START

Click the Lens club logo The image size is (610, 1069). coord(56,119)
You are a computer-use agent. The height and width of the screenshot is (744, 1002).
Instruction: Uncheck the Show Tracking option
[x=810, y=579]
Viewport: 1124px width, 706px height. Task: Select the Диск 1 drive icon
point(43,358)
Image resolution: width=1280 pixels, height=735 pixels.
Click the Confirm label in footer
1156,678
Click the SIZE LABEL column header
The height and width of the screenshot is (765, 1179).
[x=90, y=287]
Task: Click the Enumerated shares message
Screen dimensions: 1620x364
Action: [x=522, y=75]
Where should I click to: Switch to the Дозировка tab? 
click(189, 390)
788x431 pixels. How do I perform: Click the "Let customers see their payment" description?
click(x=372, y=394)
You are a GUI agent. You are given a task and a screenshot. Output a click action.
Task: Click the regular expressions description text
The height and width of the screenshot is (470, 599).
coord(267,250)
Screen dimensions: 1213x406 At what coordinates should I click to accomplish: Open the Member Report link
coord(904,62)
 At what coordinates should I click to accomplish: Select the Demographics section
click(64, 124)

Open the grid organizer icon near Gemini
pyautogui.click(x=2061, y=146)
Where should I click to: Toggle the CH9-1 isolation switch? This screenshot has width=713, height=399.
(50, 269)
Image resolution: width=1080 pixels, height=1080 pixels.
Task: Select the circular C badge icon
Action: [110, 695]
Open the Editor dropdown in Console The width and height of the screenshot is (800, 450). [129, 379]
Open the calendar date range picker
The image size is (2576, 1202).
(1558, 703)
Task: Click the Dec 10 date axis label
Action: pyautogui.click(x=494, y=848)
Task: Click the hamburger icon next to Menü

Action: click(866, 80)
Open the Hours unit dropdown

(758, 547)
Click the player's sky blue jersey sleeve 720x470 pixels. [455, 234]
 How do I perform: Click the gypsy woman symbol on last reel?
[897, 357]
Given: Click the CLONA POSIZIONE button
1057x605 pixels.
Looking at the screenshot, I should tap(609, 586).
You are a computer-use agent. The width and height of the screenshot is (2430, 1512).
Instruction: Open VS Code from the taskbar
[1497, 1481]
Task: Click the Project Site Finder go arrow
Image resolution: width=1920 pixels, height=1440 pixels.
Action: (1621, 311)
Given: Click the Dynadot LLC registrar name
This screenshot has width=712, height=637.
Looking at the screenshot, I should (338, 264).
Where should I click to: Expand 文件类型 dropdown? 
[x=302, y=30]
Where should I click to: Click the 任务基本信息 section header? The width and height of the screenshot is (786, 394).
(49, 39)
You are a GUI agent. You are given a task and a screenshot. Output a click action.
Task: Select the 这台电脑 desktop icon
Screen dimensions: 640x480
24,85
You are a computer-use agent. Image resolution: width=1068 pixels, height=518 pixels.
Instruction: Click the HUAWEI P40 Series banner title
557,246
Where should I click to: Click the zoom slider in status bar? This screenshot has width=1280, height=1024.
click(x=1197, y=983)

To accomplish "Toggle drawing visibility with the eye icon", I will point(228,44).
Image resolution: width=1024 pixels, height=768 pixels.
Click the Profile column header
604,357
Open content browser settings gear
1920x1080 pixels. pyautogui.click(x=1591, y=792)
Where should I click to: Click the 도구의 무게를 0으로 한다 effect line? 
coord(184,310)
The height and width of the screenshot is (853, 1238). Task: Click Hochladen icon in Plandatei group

END

__Task requirements__. Rewrite the listing above with every "Where should I click to" replaced by "Where do I click to" and all other text left unchanged.

__Final answer__.
Click the Lens club logo The image size is (610, 1069). coord(56,119)
You are a computer-use agent. The height and width of the screenshot is (744, 1002).
Instruction: Uncheck the Show Tracking option
[x=810, y=579]
Viewport: 1124px width, 706px height. Task: Select the Диск 1 drive icon
point(43,358)
Image resolution: width=1280 pixels, height=735 pixels.
Click the Confirm label in footer
1156,678
Click the SIZE LABEL column header
The height and width of the screenshot is (765, 1179).
[x=90, y=287]
Task: Click the Enumerated shares message
Screen dimensions: 1620x364
Action: [x=522, y=75]
Where do I click to: Switch to the Дозировка tab? 
click(189, 390)
788x431 pixels. How do I perform: Click the "Let customers see their payment" description?
click(x=372, y=394)
You are a GUI agent. You are given a task and a screenshot. Output a click action.
Task: Click the regular expressions description text
The height and width of the screenshot is (470, 599).
coord(267,250)
Screen dimensions: 1213x406 At what coordinates should I click to accomplish: Open the Member Report link
coord(904,62)
 At what coordinates should I click to accomplish: Select the Demographics section
click(64, 124)

Open the grid organizer icon near Gemini
pyautogui.click(x=2061, y=146)
Where do I click to: Toggle the CH9-1 isolation switch? This screenshot has width=713, height=399.
(50, 269)
Image resolution: width=1080 pixels, height=1080 pixels.
Task: Select the circular C badge icon
Action: [110, 695]
Open the Editor dropdown in Console The width and height of the screenshot is (800, 450). [129, 379]
Open the calendar date range picker
The image size is (2576, 1202).
(1558, 703)
Task: Click the Dec 10 date axis label
Action: pyautogui.click(x=494, y=848)
Task: Click the hamburger icon next to Menü

Action: click(866, 80)
Open the Hours unit dropdown

(758, 547)
Click the player's sky blue jersey sleeve 720x470 pixels. [455, 234]
 How do I perform: Click the gypsy woman symbol on last reel?
[897, 357]
Given: Click the CLONA POSIZIONE button
1057x605 pixels.
Looking at the screenshot, I should tap(609, 586).
You are a computer-use agent. The width and height of the screenshot is (2430, 1512).
Instruction: Open VS Code from the taskbar
[1497, 1481]
Task: Click the Project Site Finder go arrow
Image resolution: width=1920 pixels, height=1440 pixels.
Action: (1621, 311)
Given: Click the Dynadot LLC registrar name
This screenshot has width=712, height=637.
Looking at the screenshot, I should (338, 264).
Where do I click to: Expand 文件类型 dropdown? 
[x=302, y=30]
Where do I click to: Click the 任务基本信息 section header? The width and height of the screenshot is (786, 394).
(49, 39)
You are a GUI agent. You are given a task and a screenshot. Output a click action.
Task: Select the 这台电脑 desktop icon
Screen dimensions: 640x480
24,85
You are a computer-use agent. Image resolution: width=1068 pixels, height=518 pixels.
Instruction: Click the HUAWEI P40 Series banner title
557,246
Where do I click to: Click the zoom slider in status bar? This screenshot has width=1280, height=1024.
click(x=1197, y=983)

To accomplish "Toggle drawing visibility with the eye icon", I will point(228,44).
Image resolution: width=1024 pixels, height=768 pixels.
Click the Profile column header
604,357
Open content browser settings gear
1920x1080 pixels. pyautogui.click(x=1591, y=792)
Where do I click to: Click the 도구의 무게를 0으로 한다 effect line? 
coord(184,310)
The height and width of the screenshot is (853, 1238). Task: Click Hochladen icon in Plandatei group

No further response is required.